Saved entries

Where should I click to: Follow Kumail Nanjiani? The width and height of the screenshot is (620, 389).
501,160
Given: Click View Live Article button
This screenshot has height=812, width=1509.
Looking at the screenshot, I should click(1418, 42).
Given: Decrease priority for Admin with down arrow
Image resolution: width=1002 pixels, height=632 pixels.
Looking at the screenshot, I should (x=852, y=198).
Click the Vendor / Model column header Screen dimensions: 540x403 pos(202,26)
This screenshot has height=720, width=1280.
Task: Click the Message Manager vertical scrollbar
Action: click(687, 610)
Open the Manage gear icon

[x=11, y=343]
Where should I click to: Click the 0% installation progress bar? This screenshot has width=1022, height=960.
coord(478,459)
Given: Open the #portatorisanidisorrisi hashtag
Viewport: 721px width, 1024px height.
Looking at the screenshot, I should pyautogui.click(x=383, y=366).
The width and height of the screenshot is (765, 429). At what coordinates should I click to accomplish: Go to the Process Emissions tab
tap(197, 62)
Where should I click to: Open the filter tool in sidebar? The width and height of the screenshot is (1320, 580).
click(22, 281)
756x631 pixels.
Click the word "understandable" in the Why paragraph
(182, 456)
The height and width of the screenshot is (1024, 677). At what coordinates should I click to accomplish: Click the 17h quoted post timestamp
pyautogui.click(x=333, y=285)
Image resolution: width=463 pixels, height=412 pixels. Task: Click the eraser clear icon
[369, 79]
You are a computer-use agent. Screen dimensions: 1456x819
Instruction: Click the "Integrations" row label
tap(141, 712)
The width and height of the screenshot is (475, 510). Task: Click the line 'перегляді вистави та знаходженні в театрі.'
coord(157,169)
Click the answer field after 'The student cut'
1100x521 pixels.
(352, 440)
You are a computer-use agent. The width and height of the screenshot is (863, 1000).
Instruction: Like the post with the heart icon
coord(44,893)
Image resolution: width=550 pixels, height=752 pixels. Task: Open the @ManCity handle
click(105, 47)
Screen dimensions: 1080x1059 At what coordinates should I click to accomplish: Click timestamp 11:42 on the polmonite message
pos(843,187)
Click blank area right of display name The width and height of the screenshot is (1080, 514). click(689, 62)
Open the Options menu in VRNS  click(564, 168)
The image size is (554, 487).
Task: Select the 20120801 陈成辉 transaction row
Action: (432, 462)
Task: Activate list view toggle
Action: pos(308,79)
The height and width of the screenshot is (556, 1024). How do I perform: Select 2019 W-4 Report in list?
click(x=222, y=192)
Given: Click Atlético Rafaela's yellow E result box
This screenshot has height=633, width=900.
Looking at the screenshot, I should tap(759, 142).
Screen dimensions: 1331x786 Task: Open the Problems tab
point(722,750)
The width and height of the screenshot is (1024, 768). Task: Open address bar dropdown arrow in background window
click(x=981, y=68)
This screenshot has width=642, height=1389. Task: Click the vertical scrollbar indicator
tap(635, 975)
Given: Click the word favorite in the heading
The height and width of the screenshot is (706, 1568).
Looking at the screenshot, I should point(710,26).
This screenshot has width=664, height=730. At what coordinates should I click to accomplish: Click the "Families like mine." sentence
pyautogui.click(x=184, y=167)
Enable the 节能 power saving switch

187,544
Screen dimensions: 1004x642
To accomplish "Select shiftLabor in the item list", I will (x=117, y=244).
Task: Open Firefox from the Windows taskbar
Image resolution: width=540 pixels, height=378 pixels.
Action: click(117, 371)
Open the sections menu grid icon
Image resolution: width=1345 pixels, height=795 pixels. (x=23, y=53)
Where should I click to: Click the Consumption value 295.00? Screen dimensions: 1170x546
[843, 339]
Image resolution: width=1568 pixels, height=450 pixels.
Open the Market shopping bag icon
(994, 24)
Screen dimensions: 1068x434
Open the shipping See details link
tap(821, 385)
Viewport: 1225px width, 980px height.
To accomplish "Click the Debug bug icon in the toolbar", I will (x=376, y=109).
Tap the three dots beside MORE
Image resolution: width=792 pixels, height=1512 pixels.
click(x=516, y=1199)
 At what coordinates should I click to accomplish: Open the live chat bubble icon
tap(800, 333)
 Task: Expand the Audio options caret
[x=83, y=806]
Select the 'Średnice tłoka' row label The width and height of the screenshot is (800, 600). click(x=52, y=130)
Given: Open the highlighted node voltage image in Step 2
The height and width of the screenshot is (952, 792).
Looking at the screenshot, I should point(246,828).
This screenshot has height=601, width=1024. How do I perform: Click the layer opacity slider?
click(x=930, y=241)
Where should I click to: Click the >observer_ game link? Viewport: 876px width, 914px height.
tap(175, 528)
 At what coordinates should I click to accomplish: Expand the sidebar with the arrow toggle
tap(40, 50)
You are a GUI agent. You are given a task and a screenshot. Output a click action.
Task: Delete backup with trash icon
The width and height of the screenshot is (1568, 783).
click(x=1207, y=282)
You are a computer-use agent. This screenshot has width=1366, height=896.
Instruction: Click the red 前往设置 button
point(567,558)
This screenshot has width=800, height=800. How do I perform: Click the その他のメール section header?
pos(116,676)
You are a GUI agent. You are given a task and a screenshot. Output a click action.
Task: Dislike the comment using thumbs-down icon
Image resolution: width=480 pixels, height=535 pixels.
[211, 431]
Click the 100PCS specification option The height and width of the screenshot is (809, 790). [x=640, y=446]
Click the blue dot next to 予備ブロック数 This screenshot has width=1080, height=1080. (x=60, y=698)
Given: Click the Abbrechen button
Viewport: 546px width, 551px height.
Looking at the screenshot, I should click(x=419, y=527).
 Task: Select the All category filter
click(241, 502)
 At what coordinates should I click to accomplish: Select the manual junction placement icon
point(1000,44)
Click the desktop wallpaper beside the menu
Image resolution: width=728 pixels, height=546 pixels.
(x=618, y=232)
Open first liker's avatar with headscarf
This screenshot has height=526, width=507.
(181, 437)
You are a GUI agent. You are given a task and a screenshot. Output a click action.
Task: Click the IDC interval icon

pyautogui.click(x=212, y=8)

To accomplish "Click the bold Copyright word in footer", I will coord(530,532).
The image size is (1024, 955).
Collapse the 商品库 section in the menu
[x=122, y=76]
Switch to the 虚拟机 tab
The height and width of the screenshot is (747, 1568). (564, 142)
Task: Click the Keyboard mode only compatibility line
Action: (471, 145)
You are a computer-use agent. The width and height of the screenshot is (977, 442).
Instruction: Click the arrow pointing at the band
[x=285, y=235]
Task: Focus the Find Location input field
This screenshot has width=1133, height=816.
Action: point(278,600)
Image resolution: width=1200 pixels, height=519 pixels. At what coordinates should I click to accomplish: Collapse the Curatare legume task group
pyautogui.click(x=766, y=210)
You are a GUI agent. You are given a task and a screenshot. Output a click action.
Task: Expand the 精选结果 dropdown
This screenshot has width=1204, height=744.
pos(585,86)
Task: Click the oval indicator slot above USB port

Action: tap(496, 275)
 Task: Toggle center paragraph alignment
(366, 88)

→ Task item
Please tally every line of the entries that holds "computer" and answer with that figure alone.

→ Output
4